* _Recorded data_:
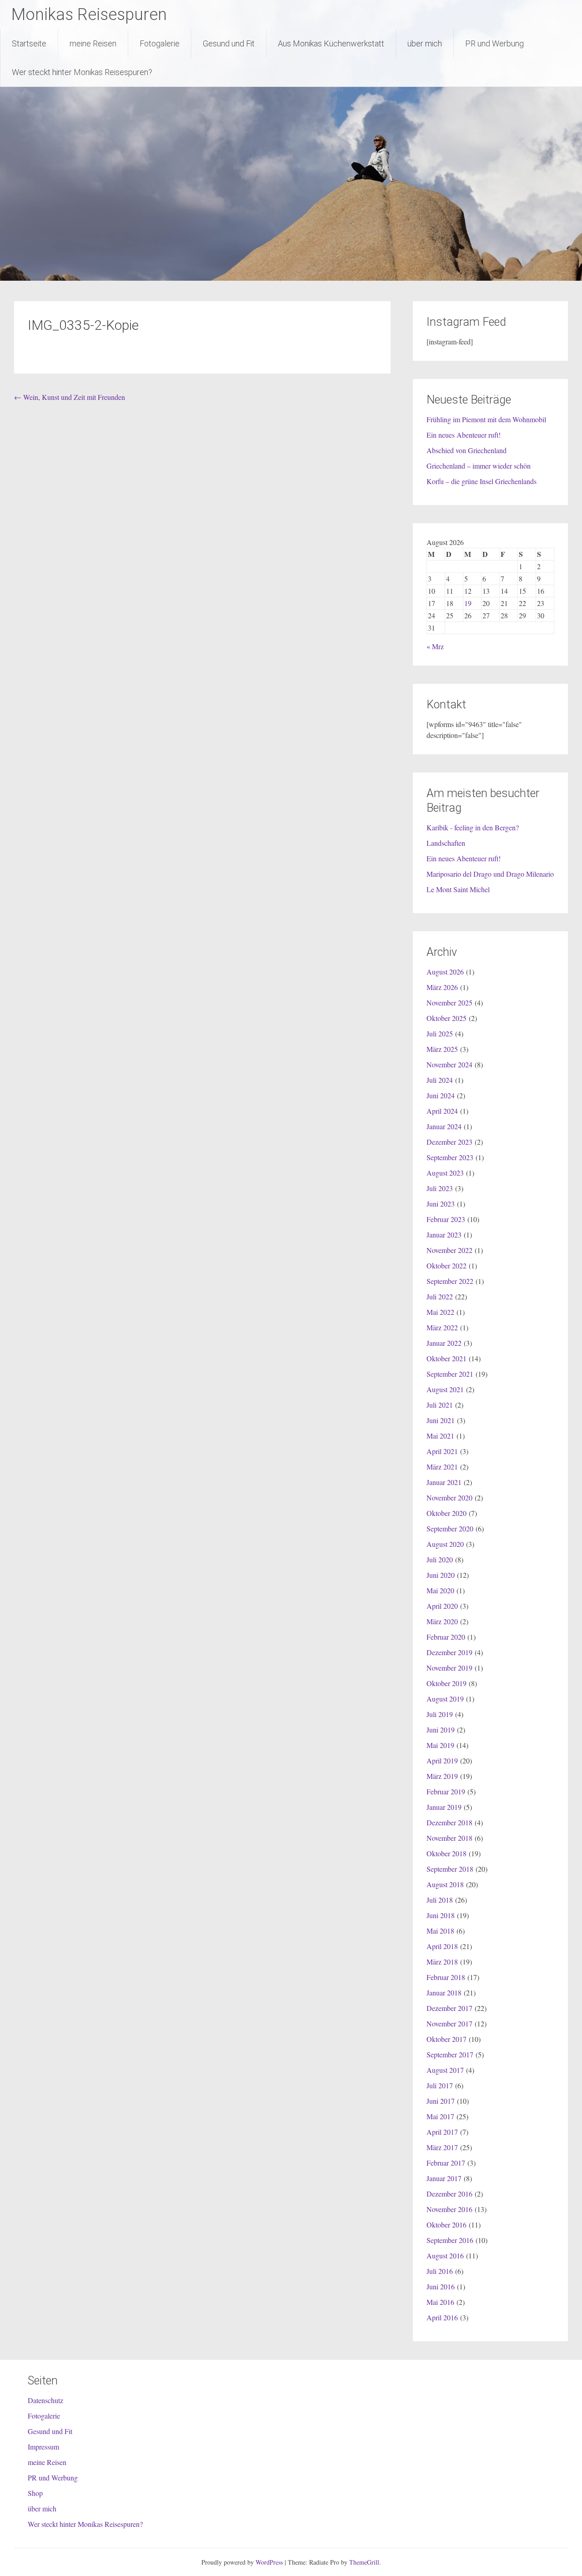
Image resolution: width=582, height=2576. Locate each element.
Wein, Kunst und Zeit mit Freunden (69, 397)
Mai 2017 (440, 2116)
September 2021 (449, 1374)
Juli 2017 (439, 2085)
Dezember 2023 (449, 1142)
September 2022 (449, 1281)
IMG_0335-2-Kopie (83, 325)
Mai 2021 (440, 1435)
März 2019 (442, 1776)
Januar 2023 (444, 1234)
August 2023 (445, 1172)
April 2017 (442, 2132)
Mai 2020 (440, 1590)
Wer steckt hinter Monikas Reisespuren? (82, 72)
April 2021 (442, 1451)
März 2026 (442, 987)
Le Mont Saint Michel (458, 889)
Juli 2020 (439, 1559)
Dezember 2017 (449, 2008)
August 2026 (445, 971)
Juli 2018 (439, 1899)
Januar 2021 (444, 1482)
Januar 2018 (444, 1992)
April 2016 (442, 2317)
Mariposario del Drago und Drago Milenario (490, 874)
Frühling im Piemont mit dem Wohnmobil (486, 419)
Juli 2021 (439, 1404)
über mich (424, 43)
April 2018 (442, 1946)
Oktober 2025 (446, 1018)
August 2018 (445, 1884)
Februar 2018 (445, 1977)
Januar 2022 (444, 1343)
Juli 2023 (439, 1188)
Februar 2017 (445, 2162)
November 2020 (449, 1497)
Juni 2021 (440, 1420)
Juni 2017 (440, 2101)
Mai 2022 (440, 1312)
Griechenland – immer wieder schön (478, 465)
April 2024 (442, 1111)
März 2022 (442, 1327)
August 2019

* _Given problem_: Format the material as a Markdown table with the columns "Row" and "Entry". Begin at the line that contains "Mariposario del Drago" and stop after the last line of the material, numbering each row and leaving out blank lines.

* _Complete response_:
| Row | Entry |
|---|---|
| 1 | Mariposario del Drago und Drago Milenario (490, 874) |
| 2 | Frühling im Piemont mit dem Wohnmobil (486, 419) |
| 3 | Juli 2021 (439, 1404) |
| 4 | über mich (424, 43) |
| 5 | April 2018 (442, 1946) |
| 6 | Oktober 2025 (446, 1018) |
| 7 | August 2018 (445, 1884) |
| 8 | Februar 2018 (445, 1977) |
| 9 | Januar 2022 (444, 1343) |
| 10 | Juli 2023 (439, 1188) |
| 11 | Februar 2017 (445, 2162) |
| 12 | November 2020 (449, 1497) |
| 13 | Juni 2021 (440, 1420) |
| 14 | Juni 2017 (440, 2101) |
| 15 | Mai 2022 (440, 1312) |
| 16 | Griechenland – immer wieder schön (478, 465) |
| 17 | April 2024 (442, 1111) |
| 18 | März 2022 (442, 1327) |
| 19 | August 2019 |